What Is LINQ? | Introducing MicrosoftВ® LINQ

LINQ is a programming model that introduces queries as a first-class concept into any Microsoft .NET language. However, complete support for LINQ requires some extensions in the language used. These extensions boost productivity, thereby providing a shorter, meaningful, and expressive syntax to manipulate data.

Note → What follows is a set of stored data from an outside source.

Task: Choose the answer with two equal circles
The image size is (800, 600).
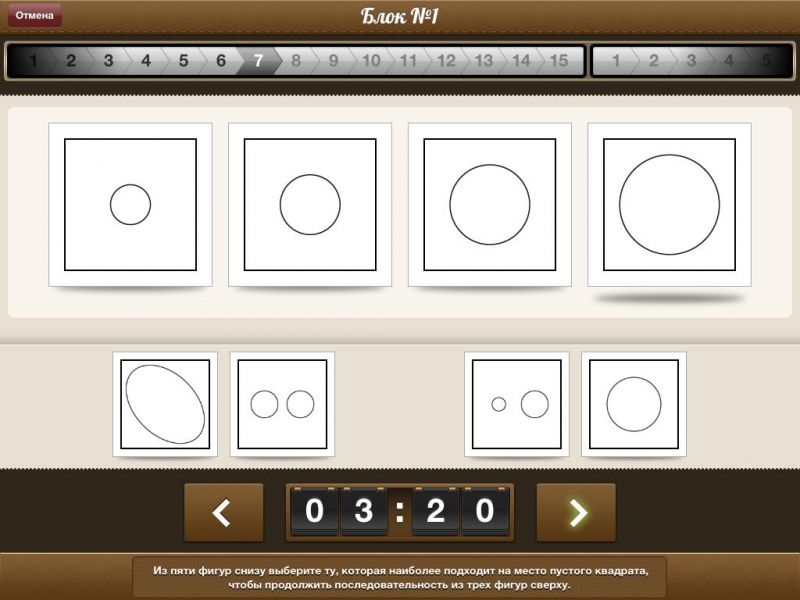Action: coord(282,404)
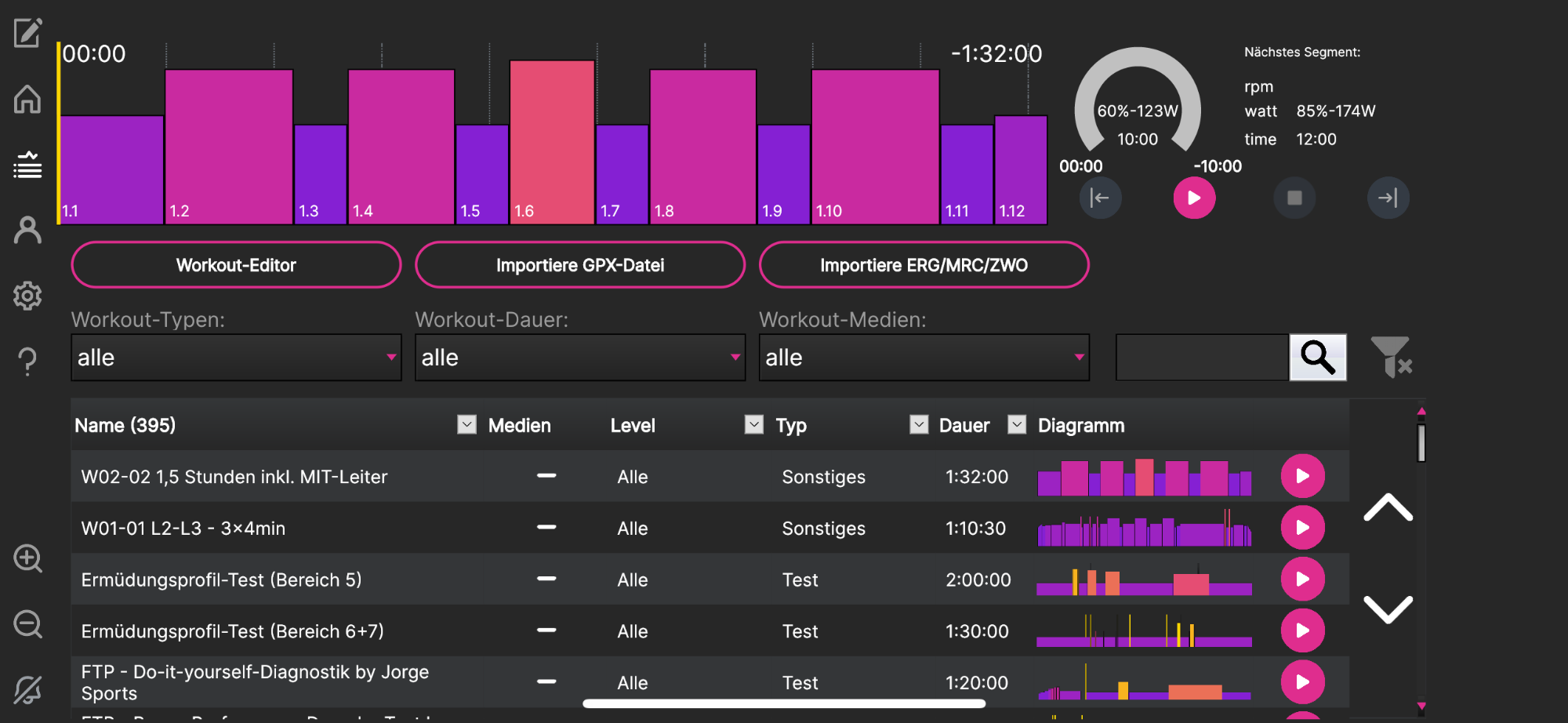
Task: Click Importiere GPX-Datei button
Action: [x=579, y=265]
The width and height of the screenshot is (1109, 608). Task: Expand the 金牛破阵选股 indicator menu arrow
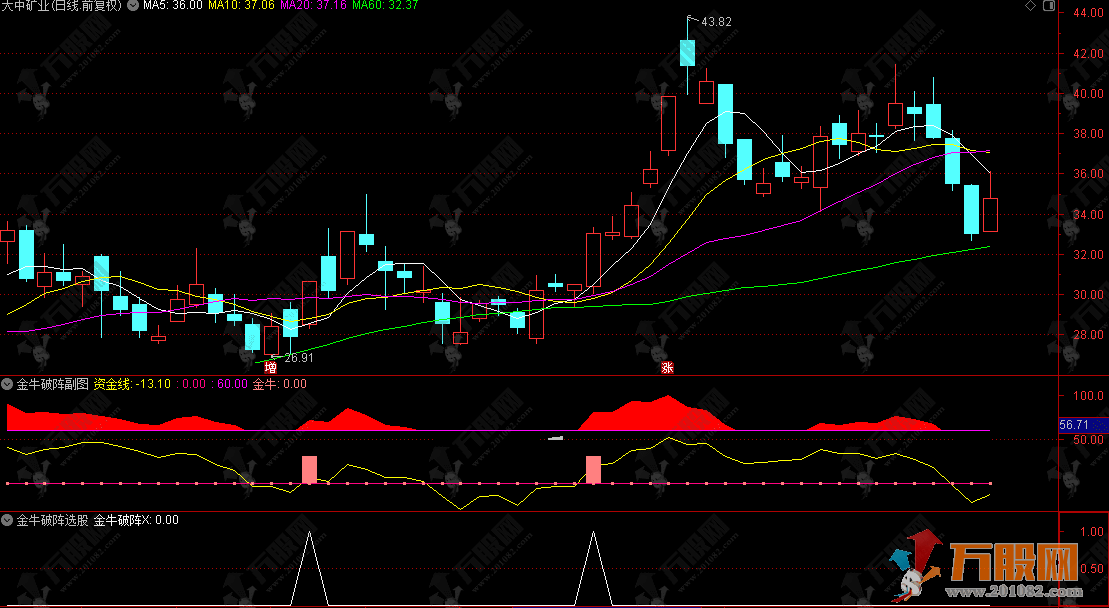(8, 520)
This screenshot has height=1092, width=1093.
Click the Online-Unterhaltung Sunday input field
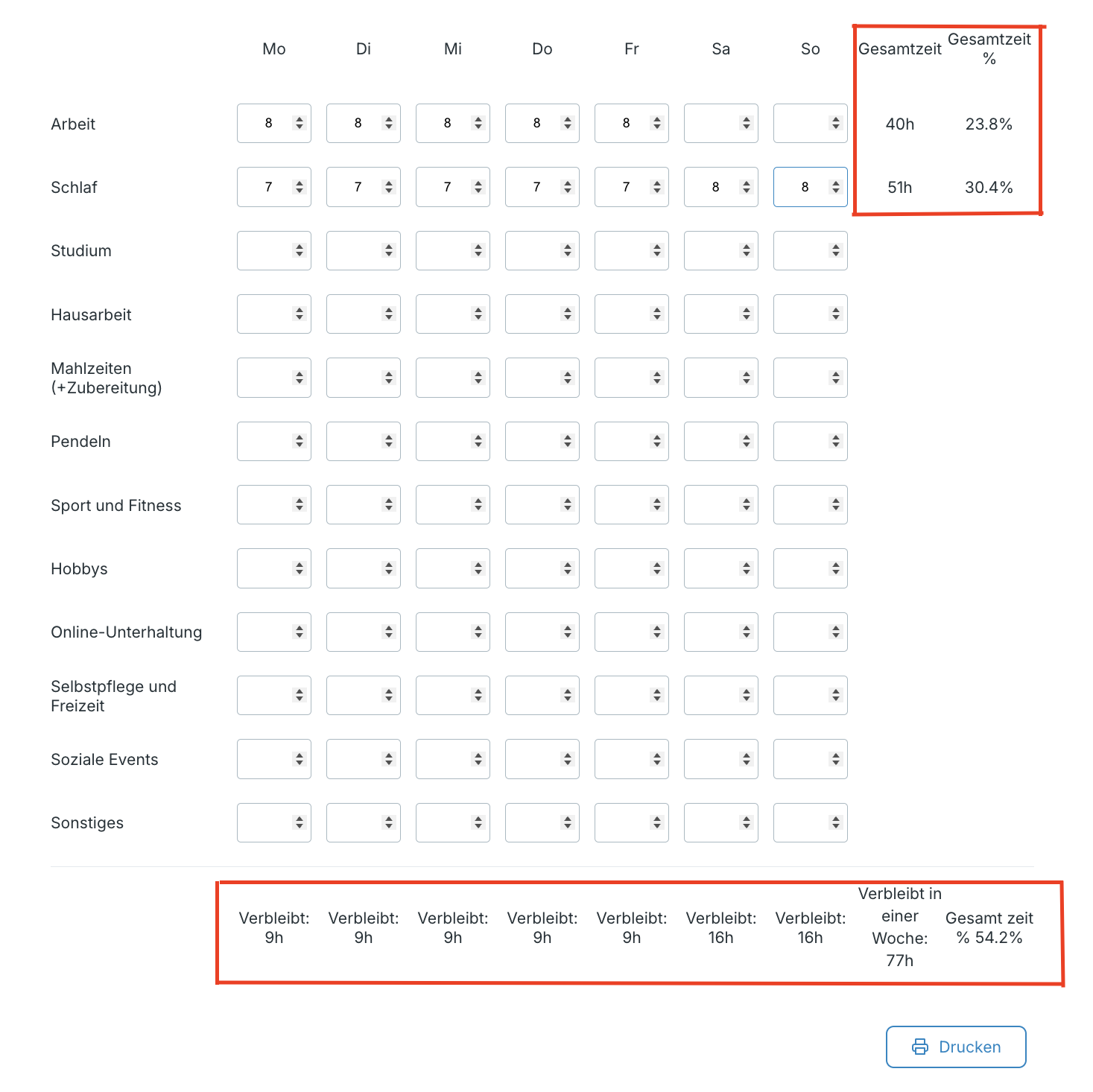tap(810, 632)
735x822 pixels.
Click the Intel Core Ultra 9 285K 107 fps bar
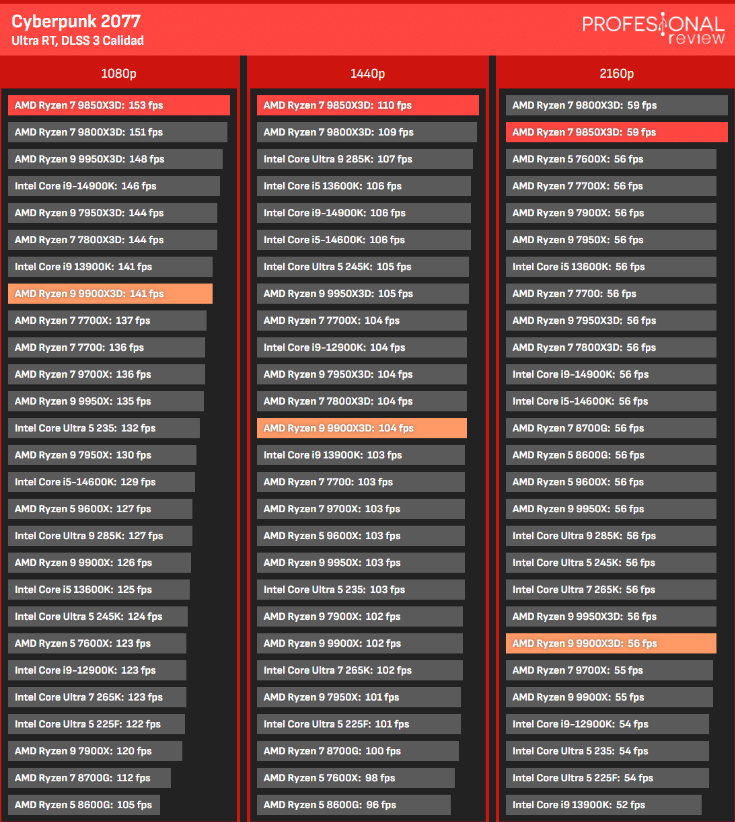pyautogui.click(x=365, y=159)
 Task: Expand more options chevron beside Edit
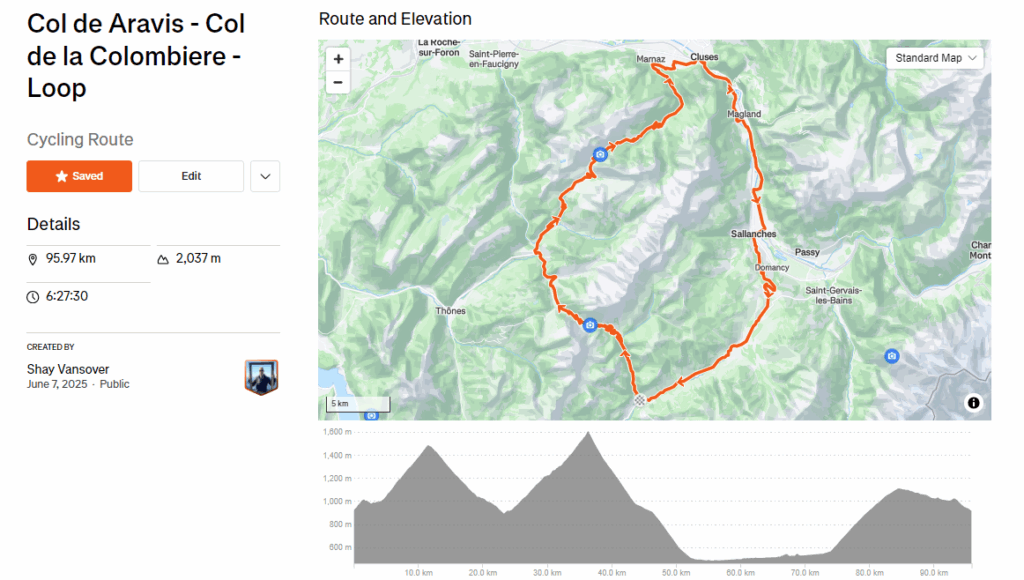click(265, 176)
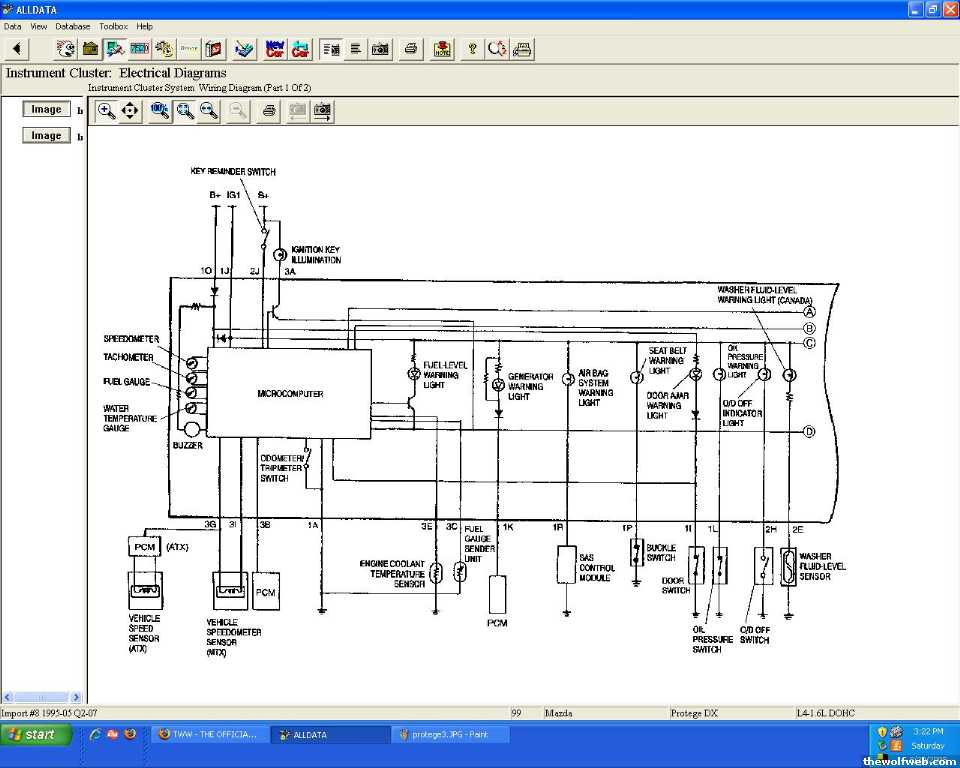Click the 100% zoom magnifier icon
This screenshot has width=960, height=768.
coord(160,111)
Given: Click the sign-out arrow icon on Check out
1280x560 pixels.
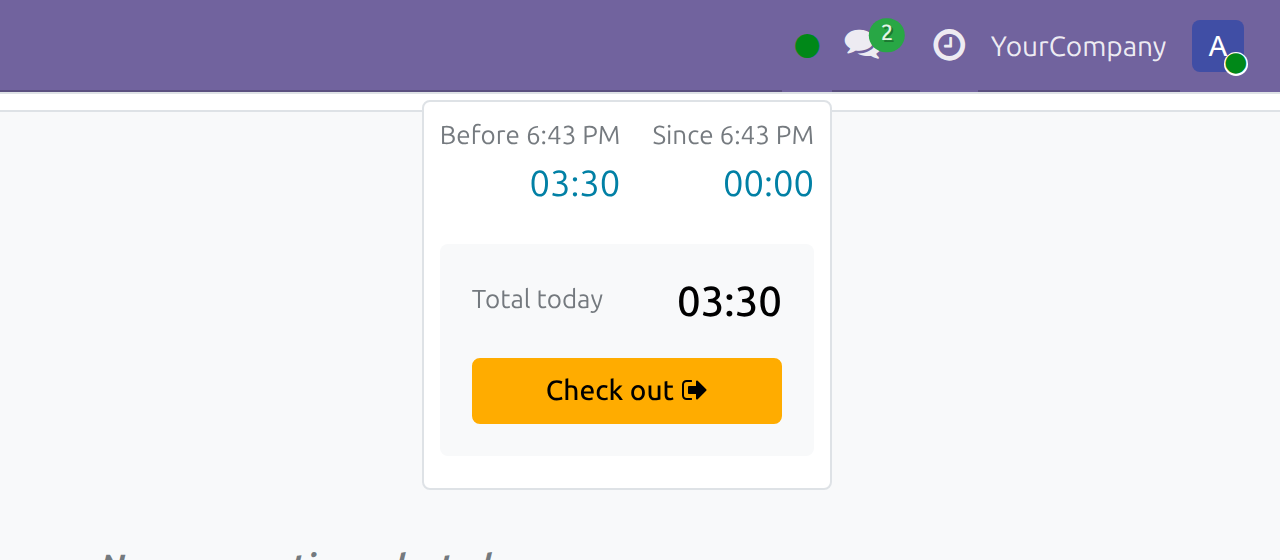Looking at the screenshot, I should pos(695,390).
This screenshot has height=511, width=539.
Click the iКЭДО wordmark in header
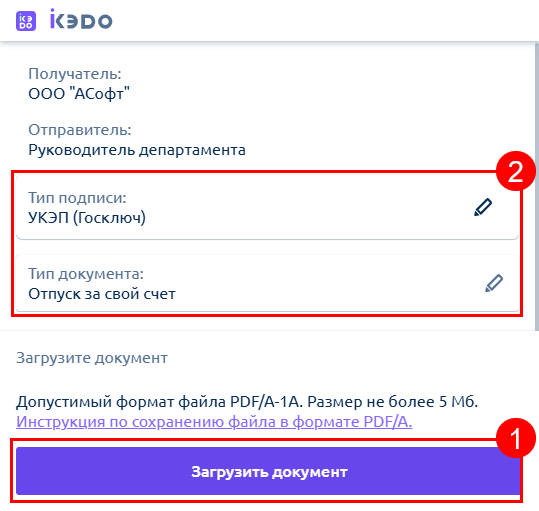coord(81,19)
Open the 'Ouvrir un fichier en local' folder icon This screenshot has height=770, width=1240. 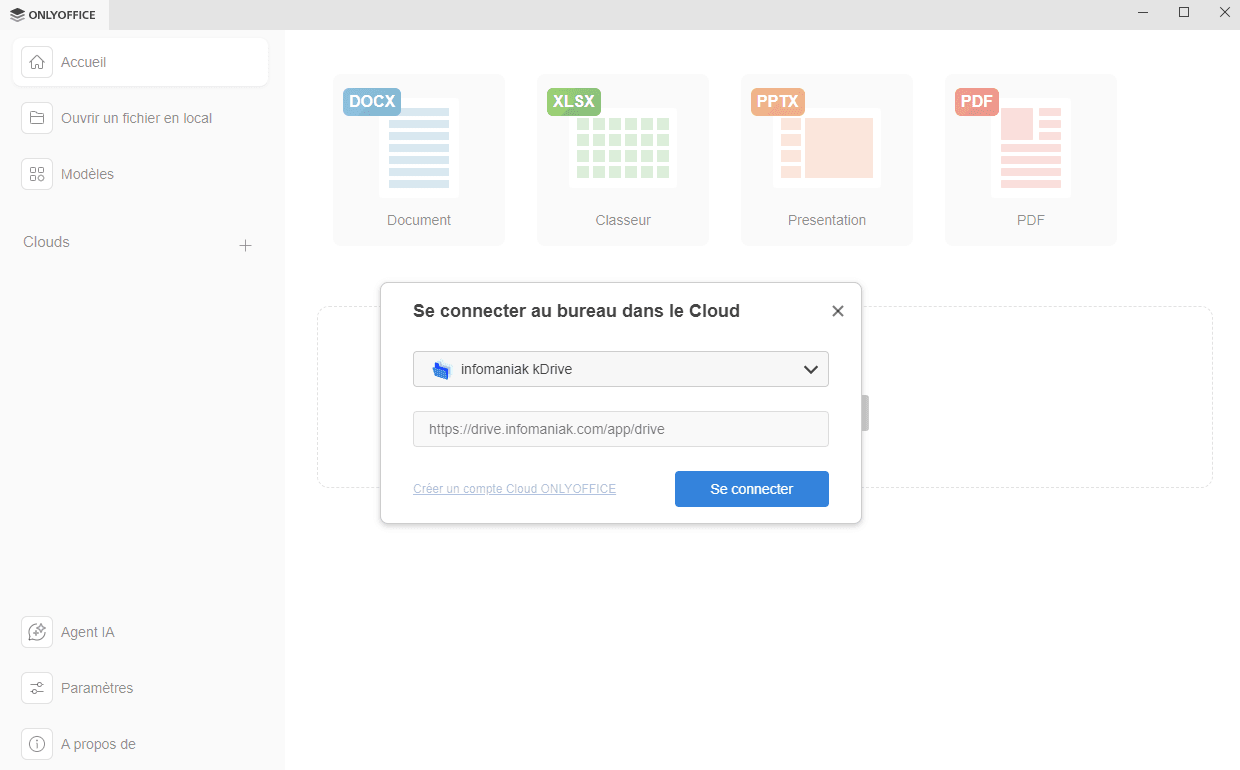(x=36, y=117)
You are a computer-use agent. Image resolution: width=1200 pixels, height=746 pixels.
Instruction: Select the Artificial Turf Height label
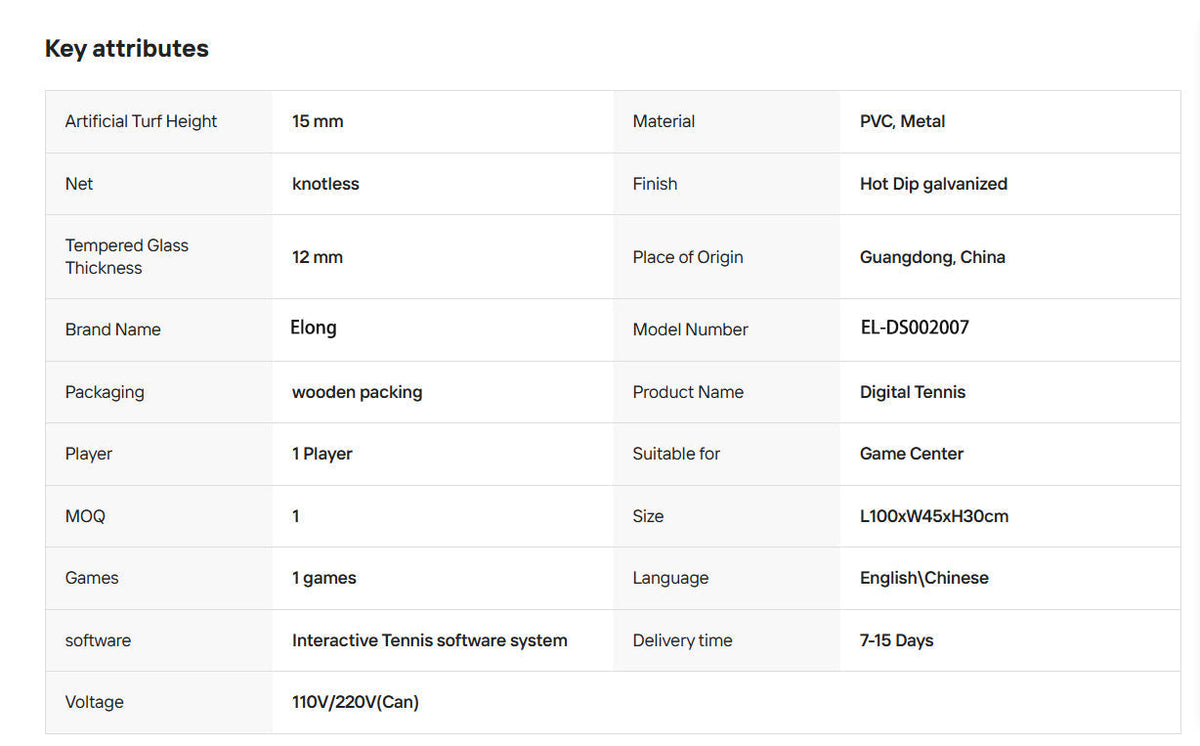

Following is a simple LINQ query for a typical software solution that returns the names of customers in Italy:

 var query =     from   c in Customers     where  c.Country == "Italy"     select c.CompanyName;

Do not worry about syntax and keywords (such as var) for now. The result of this query is a list of strings. You can enumerate these values with a foreach loop in C#:

 foreach ( string name in query ) {     Console.WriteLine( name ); }

Both the query definition and the foreach loop just shown are regular C# 3.0 statements. At this point, you might wonder what we are querying. What is Customers? Is this query a new form of embedded SQL? Not at all. The same query (and the following foreach code) can be applied to an SQL database, to a DataSet, to an array of objects in memory, or to many other kinds of data. Customers could be a collection of objects:

 Customer[] Customers;

Customers could be a DataTable in a DataSet:

 DataSet ds = GetDataSet(); DataTable Customers = ds.Tables["Customers"];

Customers could be an entity class that describes a physical table in a relational database:

 DataContext db = new DataContext( ConnectionString ); Table<Customer> Customers = db.GetTable<Customer>();

Finally, Customers could be an entity class that describes a conceptual model and is mapped to a relational database:

 NorthwindModel dataModel = new NorthwindModel(); ObjectQuery<Customer> Customers = dataModel.Customers;

As you will see, the SQL-like syntax used in LINQ is called a query expression. Languages that implement embedded SQL define only a simplified syntax to put SQL statements into a different language, but these statements are not integrated into the language’s native syntax and type system. For example, you cannot call a function written using the host language in the middle of an SQL statement, although this is possible in LINQ. Moreover, LINQ is not limited to querying databases, as embedded SQL is.

How LINQ Works

Assuming that you understood the concept of having syntax to integrate queries into a language, you may want to see how this works. When you write the following code:

 Customer[] Customers = GetCustomers(); var query =     from   c in Customers     where  c.Country == "Italy"     select c;

the compiler generates this code:

 Customer[] Customers = GetCustomers(); IEnumerable<Customer> query =         Customers         .Where( c => c.Country == "Italy" );

From now on, we will skip the Customers declaration for the sake of brevity. When the query becomes longer, as you see here:

 var query =     from    c in Customers     where   c.Country == "Italy"     orderby c.Name     select  new { c.Name, c.City };

the generated code is longer too:

 var query =         Customers         .Where( c => c.Country == "Italy" );         .OrderBy( c => c.Name )         .Select( c => new { c.Name, c.City } );

As you can see, the code apparently calls instance members on the object returned from the previous call. You will see that this apparent behavior is regulated by the extension methods feature of the host language (C# in this case). The implementation of the Where, OrderBy, and Select methods-called by the sample query-depends on the type of Customers and on namespaces specified in previous using statements. Extension methods are a fundamental syntax feature that is used by LINQ to operate with different data domains using the same syntax.

More Info

An extension method appears to extend a class (the class of Customers in our examples), but in reality an external method receives the instance of the class that seems to be extended as the first argument. The var keyword used to declare query infers the variable type declaration from the initial assignment, which in this case will return an IEnumerable<T> type. Further descriptions of these and other language extensions are contained in Chapter 2, “C# Language Features,” and Chapter 3, “Visual Basic 9.0 Language Features.”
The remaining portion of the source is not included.